文字数 1,268文字

 うす明るい曇り日の空を眺めていると、雪がひらひら降っていて、それがまるでお花みたいにうつくしく、思わず腕をのばしても、窓ガラスにすら届かない。ただ、虚しく宙に浮かぶばかり。それでもめげずに、肩が痛くなりながらも、ぷるぷる腕を震わせながらも、まえへ、まえへ。
「なにしてるの」
 優しい声のするほうをみると、ママは指をしおりのように本にはさんで閉じ、ジッとわたしの顔をのぞいてた。すぐにわたしは腕を引っこませた。腕がうちがわからジンジンと痛む。
「おはな、みてた」
 そう答えると、ママはくちびるに指をあて、クスクス笑いだした。本からぱたんと静かな音がきこえる。わたしは腕をコタツに戻し、それからコタツの裾の部分を握りながら、ぐるっと半回転したら、景色がさかさまになって、今度は雪が天へともどっていく。おはなが咲きました。冬に、立派なおはなが咲きました。ママの手が、やさしくわたしのお腹をなでた。コタツのなか。汗が服を湿らせている。そのなかに、ママの手が入ってきた。わたしのお腹をなでる、くすぐったくて、あったかい、ママのおてて。

 ゆきや こんこ あられや こんこ
 ふっては ふっては ずんずん つもる
 やまも のはらも わたぼうし かぶり
 かれき のこらず はながさく

 わたしが口に出して歌うと、ママもつられて歌いだした。わたしのほうが少しだけ高い声。ママは少しだけ低い声。あわない。あわない。でも、歌っていると、ときどき、あう。それが、たまらなくうれしい。うれしくて、一段と高い声がでてしまう。あわなくなった。
 ずんずん、つもって欲しいな。

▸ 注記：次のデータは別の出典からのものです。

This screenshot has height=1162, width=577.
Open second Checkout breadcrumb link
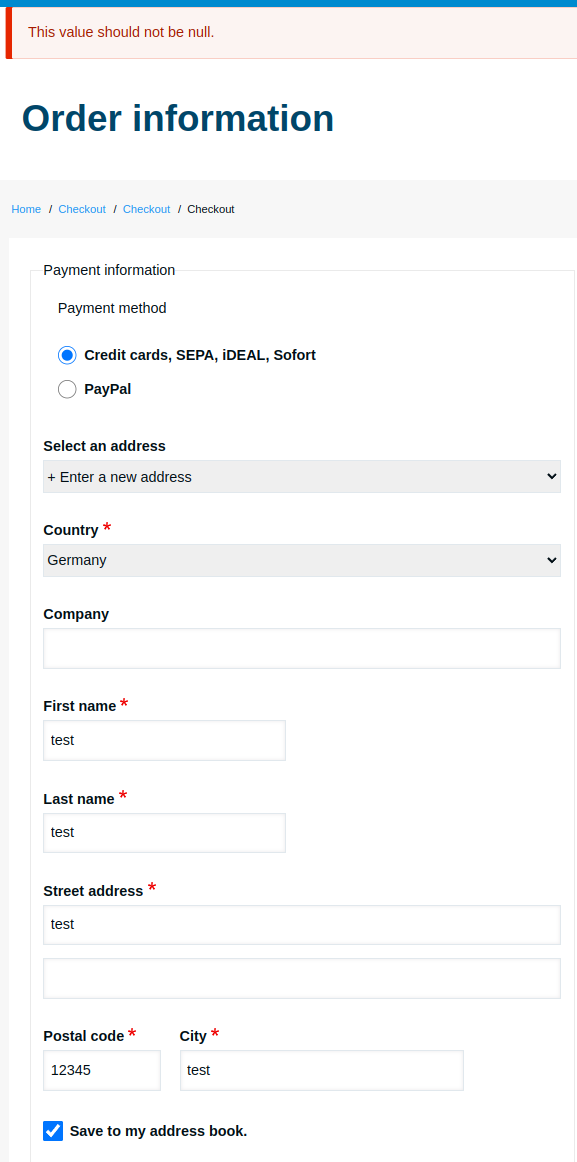(x=147, y=209)
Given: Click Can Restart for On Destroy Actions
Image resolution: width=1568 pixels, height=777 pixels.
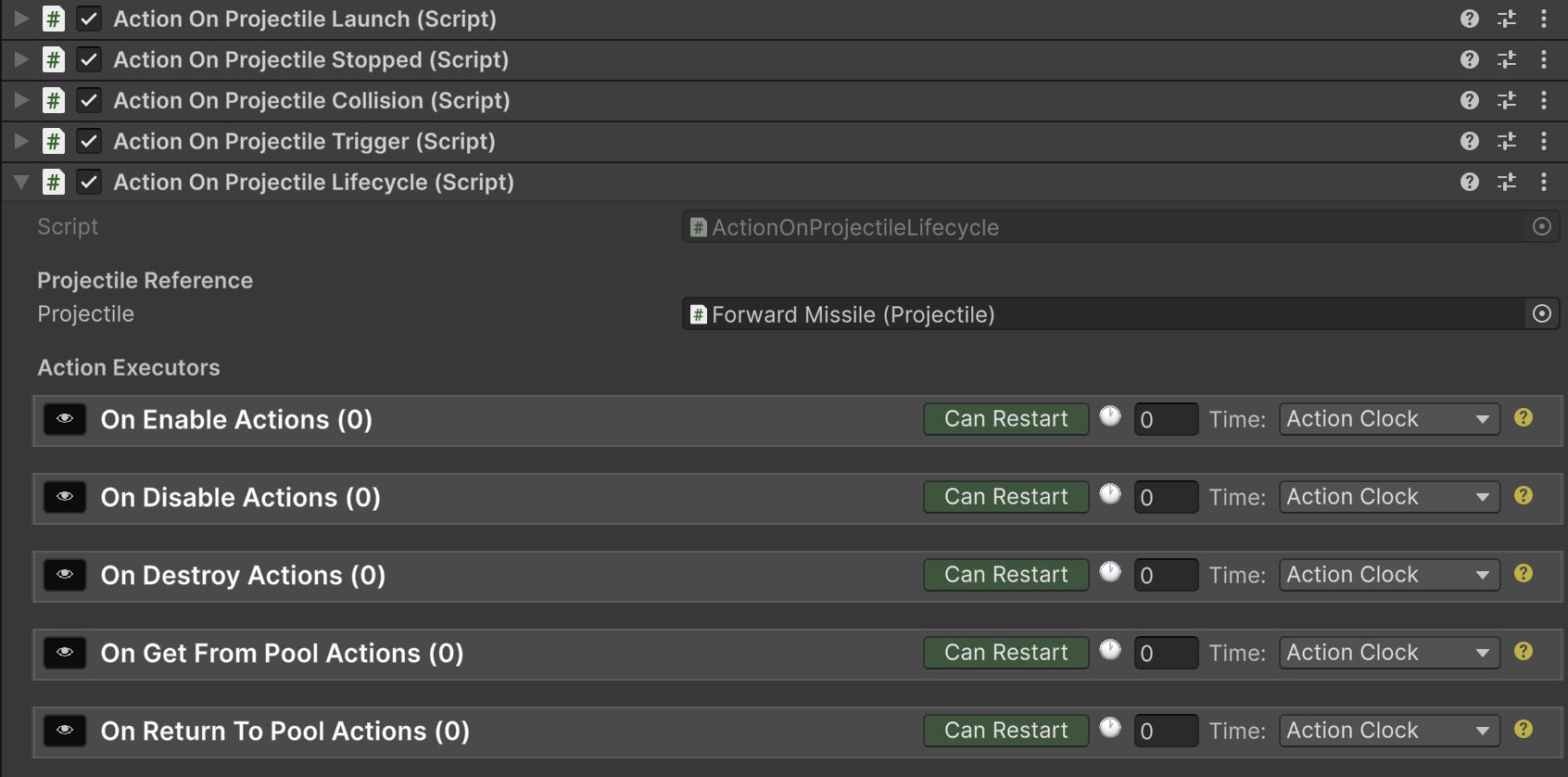Looking at the screenshot, I should (x=1005, y=575).
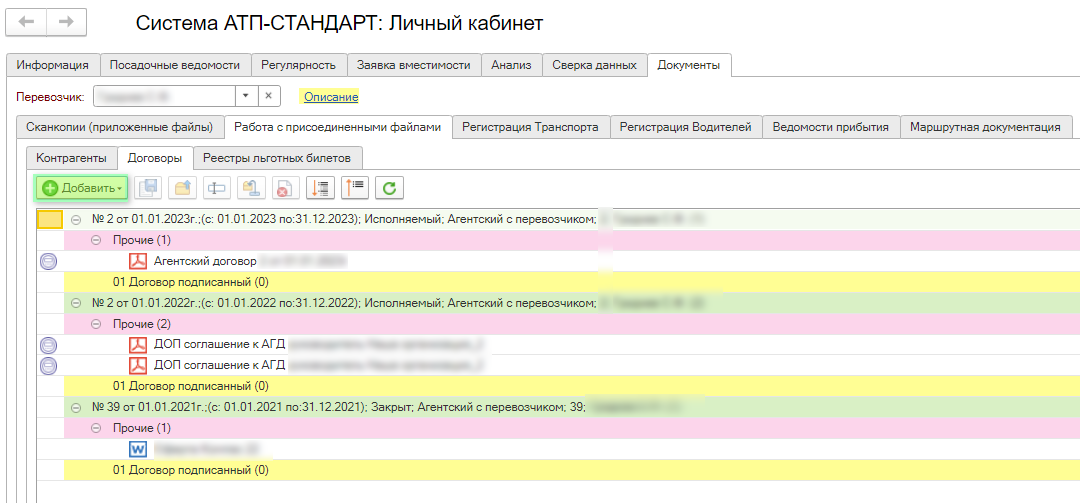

そしたら、外へ出て、ママと遊びたい。なにして遊ぼう。かまくら、作ってみたい。小っちゃくても、ママと、わたし、縮こまりながら、からだをガタガタと震わせて、ふたり、いっしょにかまくらの中にいられたら、うれしい。雪だるまは、いいや。わたしが大きく、大きく、雪を転がせて、わたしのおなかくらいの、まんまるの大きい雪玉を作って、自慢しようって、ママの元へと持っていくと、ママはきっと、わたしのより、うんと大きいの、作ってる。ママの腰くらい大きなもの。わたしの背と同じくらいのもの。それに形もきれいだと思う。まんまるの。ママの雪玉をみたあとに、わたしのを見たら、蹴りこわしたい気分になっちゃうだろうな。雪だるまは、いいや。かまくらが作りたい。いっしょに、同じものを作りたい。どっちの方が大きい。どっちの方がきれい。そんなことを考えないで、いっしょに、一つのものを作りたい。それがどれだけ醜くても、それがどれだけ小さくても、わたしたちのお城だと、むねを張って言えるもの。
 窓の外、コンクリートの地面。雪は、地面にあたると、音もたてずに溶けていく。夏祭りの日、ママから買ってもらった綿あめ。手をすべらせてしまって、それを池に落としたとき、綿が池の底まで沈んでいくんじゃなくて、すぐに溶けてしまった。あのときみたい。さみしい。花火が、音をたてて、夜に溶けていくみたいに、雪も、綿あめも、誰かに気づくように溶けてほしい。